• **Record list**:
◆ ◆ ◆ ◆ ◆

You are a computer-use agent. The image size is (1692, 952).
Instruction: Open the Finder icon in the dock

◆ ◆ ◆ ◆ ◆

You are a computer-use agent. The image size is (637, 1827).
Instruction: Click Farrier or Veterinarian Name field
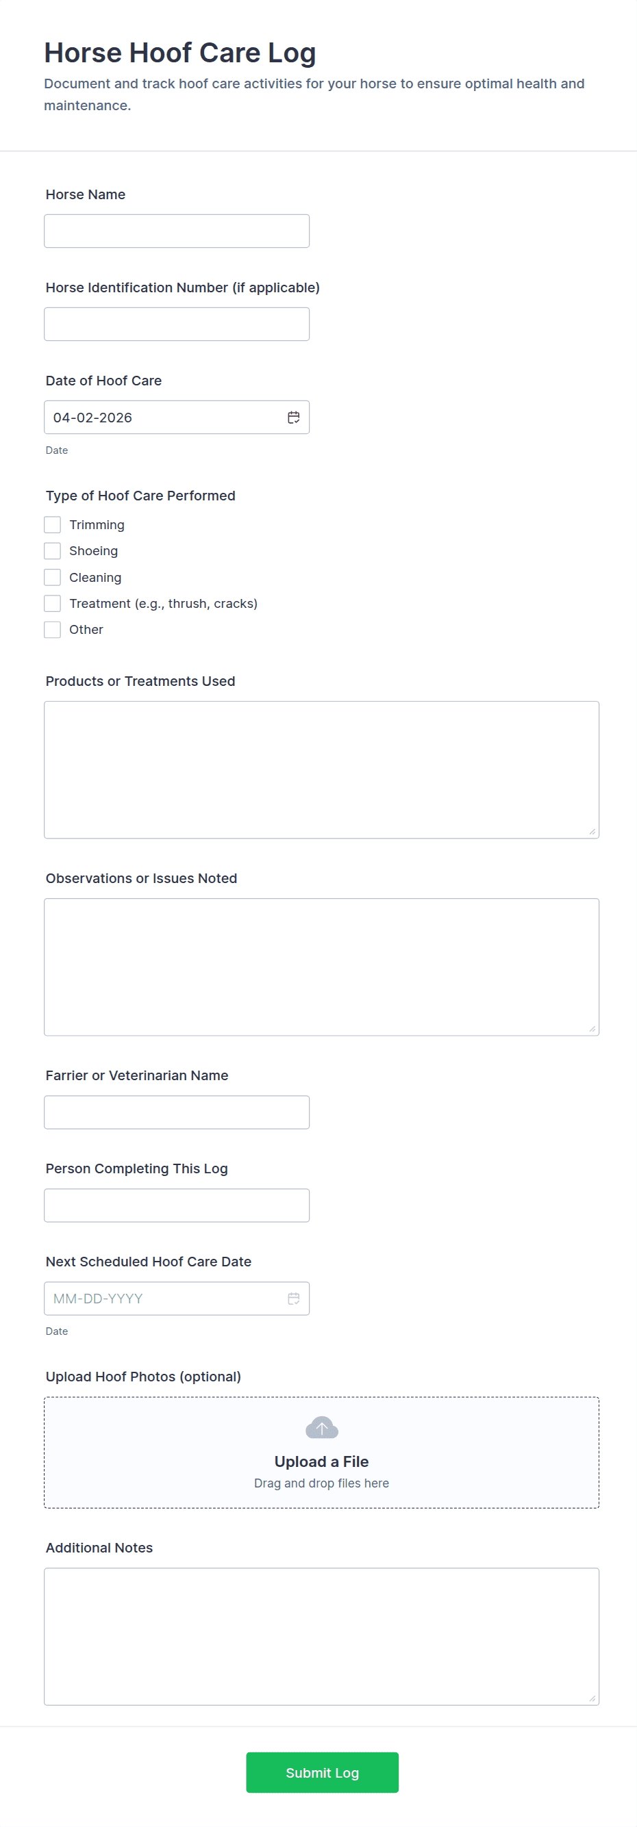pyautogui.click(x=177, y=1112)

◆ ◆ ◆ ◆ ◆

• **Set exercise**: Echo the records starting with the line that contains "You are a computer-use agent. The image size is (637, 1827)." and going on through the line that contains "pyautogui.click(x=177, y=1112)", leaving the pictures out.

• **Task result**:
You are a computer-use agent. The image size is (637, 1827).
Instruction: Click Farrier or Veterinarian Name field
pyautogui.click(x=177, y=1112)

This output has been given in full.